How the impairment of assets held for sale is calculated

Non-current assets held for sale accounting recognition are regulated in IFRS 5.

This standard determines that the assets can be analyzed and classified as held for sale individually or jointly.

That is, an entity can make available a business line as such made up of inventories, intangibles, plant properties and equipment, and investments, among other assets.

Or also can individually dispose of these assets.

Remember that all the requirements regulated in paragraph 7 of IFRS 5 must be met so that non-current assets can be classified as held for sale.

In the following article, you can expand the information about the accounting recognition of non-current assets held for sale.

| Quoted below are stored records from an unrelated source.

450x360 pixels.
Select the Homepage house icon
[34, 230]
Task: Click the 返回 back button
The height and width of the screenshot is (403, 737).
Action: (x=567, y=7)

However, we will only focus on the impairment recognition of this type of asset in this opportunity.

The accounting recognition of impairment in non-current assets held for sale has two moments in the time.

Before classifying assets as held for sale:
 

After the assets are classified as held for sale:

IFRS 5 determines that once the assets have been classified as held for sale, whether they are impaired at the end of the reporting period will be checked.

For this, the company must compare the fair value less costs to sell versus their carrying amount.

If the carrying amount is higher than its recoverable amount, it will be necessary to recognize an impairment loss.

It is important to say that this occurs once the assets meet all the requirements of paragraph 7 of IFRS 5 and have been classified as held for sale.

However, before such classification, whether the assets group presents impairment must be verified.

Said impairment analysis is made based on the standard applicable to each type of asset that makes up the assets group.

That is, if there are inventories, biological assets, or accounts receivable, for example, an entity must review the IAS 2, the IAS 41, or the IFRS 9, respectively.

Before classification as held for sale

As we said before, in IFRS 5, specifically in paragraph 19, it is determined once a company decides to classify an asset or group of assets as held for sale, it must review whether they are impaired.

However, the review of such impairment must be carried out, considering the standard that applies to each asset that makes up the group of assets expected to be sold.

For example, an entity decides to sell a business line.

This line consists of inventories and property, plants, and equipment.

The entity’s management performs the inventory impairment test under IAS 2.

The company concludes that the net realizable value of some assets is below their carrying amount, and therefore it proceeds to recognize an impairment loss.

Likewise, it also makes the impairment check over the property, plant, and equipment, resulting in a loss on these assets.

Once the entity has completed this step, it can classify the assets as held for sale.